WHAT THE TASK ASKS:
Each line of the data must reappear exactly in your answer, with no images included.

-------- RECORDS FOR THE EXERCISE --------

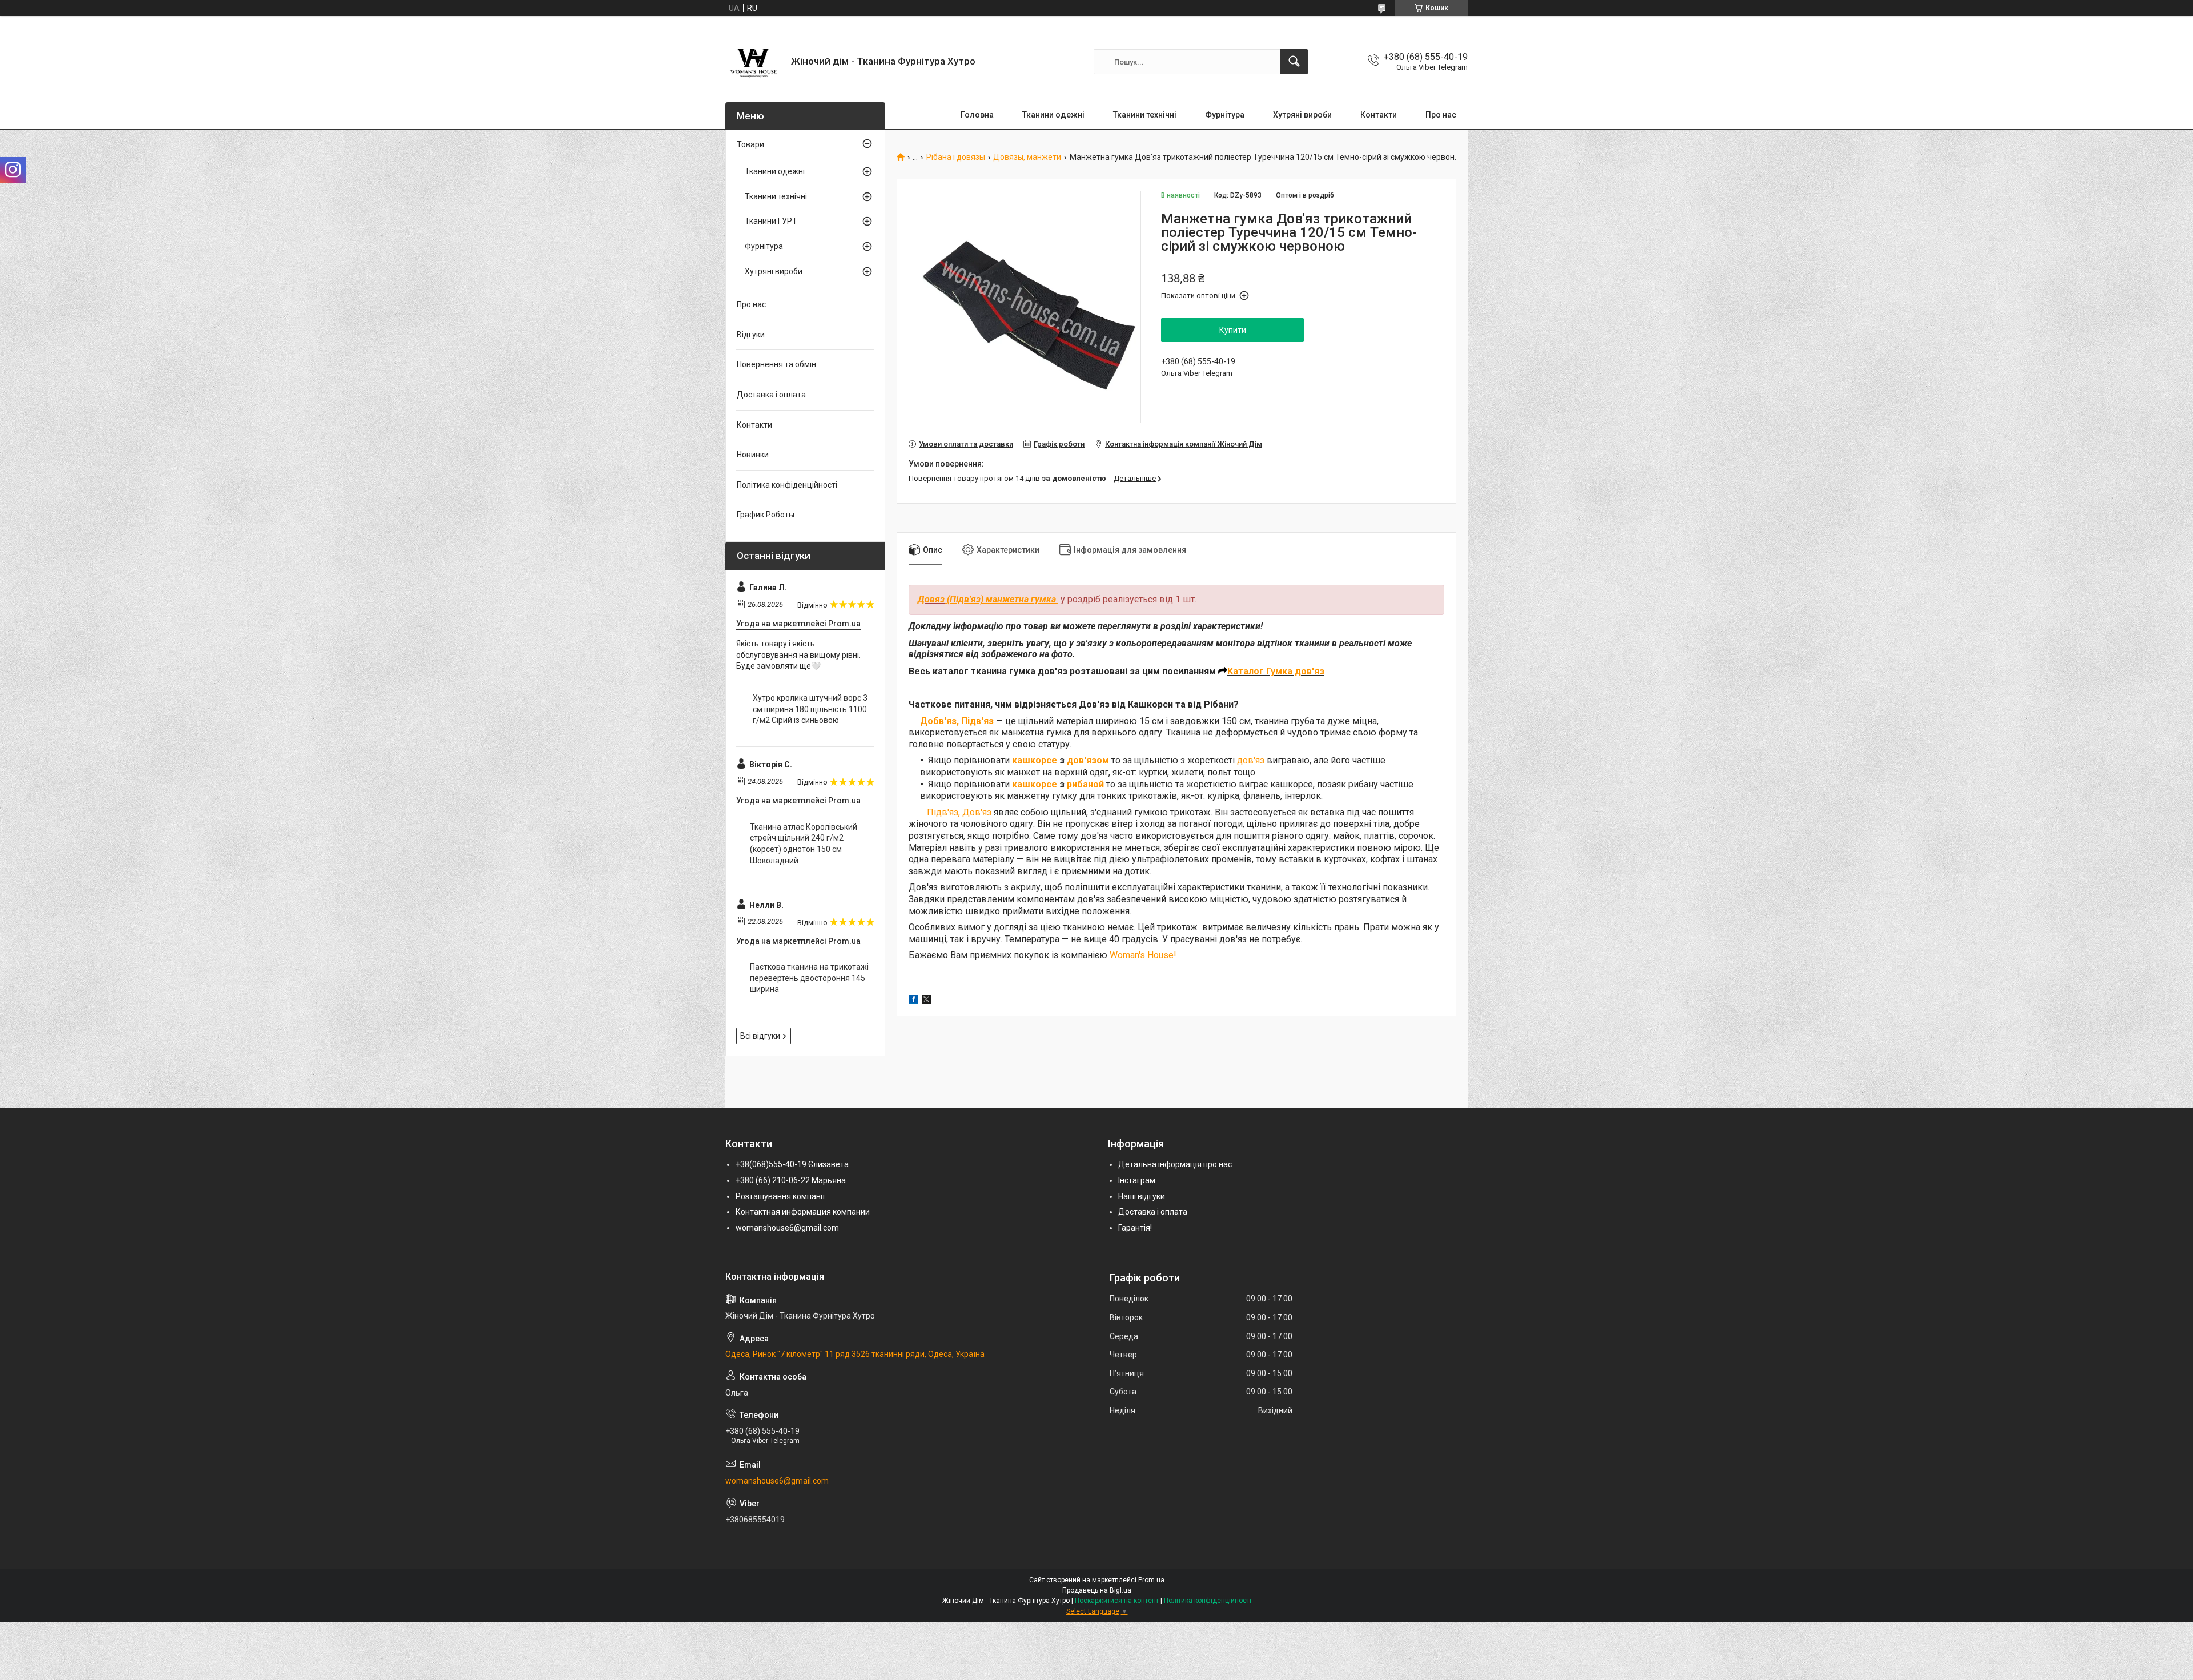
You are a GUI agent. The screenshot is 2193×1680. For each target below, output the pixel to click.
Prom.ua (1151, 1580)
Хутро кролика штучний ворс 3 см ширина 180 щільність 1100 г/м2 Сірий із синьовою (810, 709)
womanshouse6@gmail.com (787, 1227)
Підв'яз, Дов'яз (959, 812)
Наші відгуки (1141, 1196)
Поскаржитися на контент (1117, 1601)
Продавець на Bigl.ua (1096, 1590)
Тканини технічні (1144, 114)
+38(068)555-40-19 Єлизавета (792, 1164)
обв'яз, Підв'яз (960, 721)
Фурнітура (1224, 114)
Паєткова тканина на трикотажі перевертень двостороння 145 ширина (809, 978)
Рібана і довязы (955, 157)
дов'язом (1088, 760)
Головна (977, 114)
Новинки (753, 454)
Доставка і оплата (771, 394)
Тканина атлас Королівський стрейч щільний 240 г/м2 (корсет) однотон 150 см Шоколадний (803, 843)
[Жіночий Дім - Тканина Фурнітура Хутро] (753, 61)
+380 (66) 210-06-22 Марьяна (791, 1180)
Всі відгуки (760, 1035)
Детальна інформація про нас (1175, 1164)
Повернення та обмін (776, 364)
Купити (1232, 330)
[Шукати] (1294, 61)
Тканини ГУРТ (771, 221)
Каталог (1246, 671)
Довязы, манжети (1027, 157)
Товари (750, 144)
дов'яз (1250, 760)
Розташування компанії (780, 1196)
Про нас (1440, 114)
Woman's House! (1144, 955)
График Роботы (765, 514)
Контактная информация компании (803, 1211)
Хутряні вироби (1302, 114)
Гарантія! (1135, 1227)
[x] (926, 1001)
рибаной (1085, 784)
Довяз (931, 599)
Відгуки (751, 334)
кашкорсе (1034, 760)
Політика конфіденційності (787, 484)
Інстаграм (1136, 1180)
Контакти (1378, 114)
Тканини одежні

--------

ANSWER TO THE EXERCISE:
You are a GUI agent. The screenshot is 2193×1680. For each target below, output the pixel to click.
Prom.ua (1151, 1580)
Хутро кролика штучний ворс 3 см ширина 180 щільність 1100 г/м2 Сірий із синьовою (810, 709)
womanshouse6@gmail.com (787, 1227)
Підв'яз, Дов'яз (959, 812)
Наші відгуки (1141, 1196)
Поскаржитися на контент (1117, 1601)
Продавець на Bigl.ua (1096, 1590)
Тканини технічні (1144, 114)
+38(068)555-40-19 Єлизавета (792, 1164)
обв'яз, Підв'яз (960, 721)
Фурнітура (1224, 114)
Паєткова тканина на трикотажі перевертень двостороння 145 ширина (809, 978)
Рібана і довязы (955, 157)
дов'язом (1088, 760)
Головна (977, 114)
Новинки (753, 454)
Доставка і оплата (771, 394)
Тканина атлас Королівський стрейч щільний 240 г/м2 (корсет) однотон 150 см Шоколадний (803, 843)
[Жіночий Дім - Тканина Фурнітура Хутро] (753, 61)
+380 (66) 210-06-22 Марьяна (791, 1180)
Всі відгуки (760, 1035)
Детальна інформація про нас (1175, 1164)
Повернення та обмін (776, 364)
Купити (1232, 330)
[Шукати] (1294, 61)
Тканини ГУРТ (771, 221)
Каталог (1246, 671)
Довязы, манжети (1027, 157)
Товари (750, 144)
дов'яз (1250, 760)
Розташування компанії (780, 1196)
Про нас (1440, 114)
Woman's House! (1144, 955)
График Роботы (765, 514)
Контактная информация компании (803, 1211)
Хутряні вироби (1302, 114)
Гарантія! (1135, 1227)
[x] (926, 1001)
рибаной (1085, 784)
Довяз (931, 599)
Відгуки (751, 334)
кашкорсе (1034, 760)
Політика конфіденційності (787, 484)
Інстаграм (1136, 1180)
Контакти (1378, 114)
Тканини одежні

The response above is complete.